From the first line to the last, please write out the data exactly.

<<<<

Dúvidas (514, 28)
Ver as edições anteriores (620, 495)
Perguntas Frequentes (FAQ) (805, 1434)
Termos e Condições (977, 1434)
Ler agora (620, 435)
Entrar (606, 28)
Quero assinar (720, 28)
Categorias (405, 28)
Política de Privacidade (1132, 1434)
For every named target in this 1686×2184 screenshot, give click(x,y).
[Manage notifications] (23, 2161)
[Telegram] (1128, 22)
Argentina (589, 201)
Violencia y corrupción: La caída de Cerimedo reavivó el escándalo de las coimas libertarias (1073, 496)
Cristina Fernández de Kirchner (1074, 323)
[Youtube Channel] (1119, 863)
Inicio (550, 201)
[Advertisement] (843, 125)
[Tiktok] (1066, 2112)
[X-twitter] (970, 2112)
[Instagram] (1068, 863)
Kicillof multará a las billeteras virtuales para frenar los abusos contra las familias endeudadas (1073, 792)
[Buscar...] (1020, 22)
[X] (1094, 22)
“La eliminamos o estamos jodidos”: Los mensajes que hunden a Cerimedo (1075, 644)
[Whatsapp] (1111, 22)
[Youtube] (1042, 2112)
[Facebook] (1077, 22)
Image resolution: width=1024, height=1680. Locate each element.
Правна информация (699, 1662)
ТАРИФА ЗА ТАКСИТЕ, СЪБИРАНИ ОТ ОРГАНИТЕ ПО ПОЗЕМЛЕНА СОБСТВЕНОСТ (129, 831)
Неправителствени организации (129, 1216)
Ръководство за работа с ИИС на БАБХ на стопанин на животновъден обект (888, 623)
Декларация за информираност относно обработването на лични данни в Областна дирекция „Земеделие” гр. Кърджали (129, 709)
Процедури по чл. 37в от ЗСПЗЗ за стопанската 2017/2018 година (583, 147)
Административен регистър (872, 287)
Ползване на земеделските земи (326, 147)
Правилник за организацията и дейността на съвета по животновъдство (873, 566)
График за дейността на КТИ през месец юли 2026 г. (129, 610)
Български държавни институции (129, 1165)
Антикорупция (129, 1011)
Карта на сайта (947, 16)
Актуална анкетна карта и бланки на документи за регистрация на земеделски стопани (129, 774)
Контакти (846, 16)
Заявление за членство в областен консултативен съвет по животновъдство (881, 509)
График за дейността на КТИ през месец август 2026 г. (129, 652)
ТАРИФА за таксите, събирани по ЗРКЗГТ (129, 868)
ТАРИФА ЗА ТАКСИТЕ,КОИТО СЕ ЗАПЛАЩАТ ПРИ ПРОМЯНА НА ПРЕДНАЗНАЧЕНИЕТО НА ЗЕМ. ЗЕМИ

>>>>

Written solution |
Dúvidas (514, 28)
Ver as edições anteriores (620, 495)
Perguntas Frequentes (FAQ) (805, 1434)
Termos e Condições (977, 1434)
Ler agora (620, 435)
Entrar (606, 28)
Quero assinar (720, 28)
Categorias (405, 28)
Política de Privacidade (1132, 1434)
For every named target in this 1686×2184 screenshot, give click(x,y).
[Manage notifications] (23, 2161)
[Telegram] (1128, 22)
Argentina (589, 201)
Violencia y corrupción: La caída de Cerimedo reavivó el escándalo de las coimas libertarias (1073, 496)
Cristina Fernández de Kirchner (1074, 323)
[Youtube Channel] (1119, 863)
Inicio (550, 201)
[Advertisement] (843, 125)
[Tiktok] (1066, 2112)
[X-twitter] (970, 2112)
[Instagram] (1068, 863)
Kicillof multará a las billeteras virtuales para frenar los abusos contra las familias endeudadas (1073, 792)
[Buscar...] (1020, 22)
[X] (1094, 22)
“La eliminamos o estamos jodidos”: Los mensajes que hunden a Cerimedo (1075, 644)
[Whatsapp] (1111, 22)
[Youtube] (1042, 2112)
[Facebook] (1077, 22)
Image resolution: width=1024, height=1680. Locate each element.
Правна информация (699, 1662)
ТАРИФА ЗА ТАКСИТЕ, СЪБИРАНИ ОТ ОРГАНИТЕ ПО ПОЗЕМЛЕНА СОБСТВЕНОСТ (129, 831)
Неправителствени организации (129, 1216)
Ръководство за работа с ИИС на БАБХ на стопанин на животновъден обект (888, 623)
Декларация за информираност относно обработването на лични данни в Областна дирекция „Земеделие” гр. Кърджали (129, 709)
Процедури по чл. 37в от ЗСПЗЗ за стопанската 2017/2018 година (583, 147)
Административен регистър (872, 287)
Ползване на земеделските земи (326, 147)
Правилник за организацията и дейността на съвета по животновъдство (873, 566)
График за дейността на КТИ през месец юли 2026 г. (129, 610)
Български държавни институции (129, 1165)
Антикорупция (129, 1011)
Карта на сайта (947, 16)
Актуална анкетна карта и бланки на документи за регистрация на земеделски стопани (129, 774)
Контакти (846, 16)
Заявление за членство в областен консултативен съвет по животновъдство (881, 509)
График за дейността на КТИ през месец август 2026 г. (129, 652)
ТАРИФА за таксите, събирани по ЗРКЗГТ (129, 868)
ТАРИФА ЗА ТАКСИТЕ,КОИТО СЕ ЗАПЛАЩАТ ПРИ ПРОМЯНА НА ПРЕДНАЗНАЧЕНИЕТО НА ЗЕМ. ЗЕМИ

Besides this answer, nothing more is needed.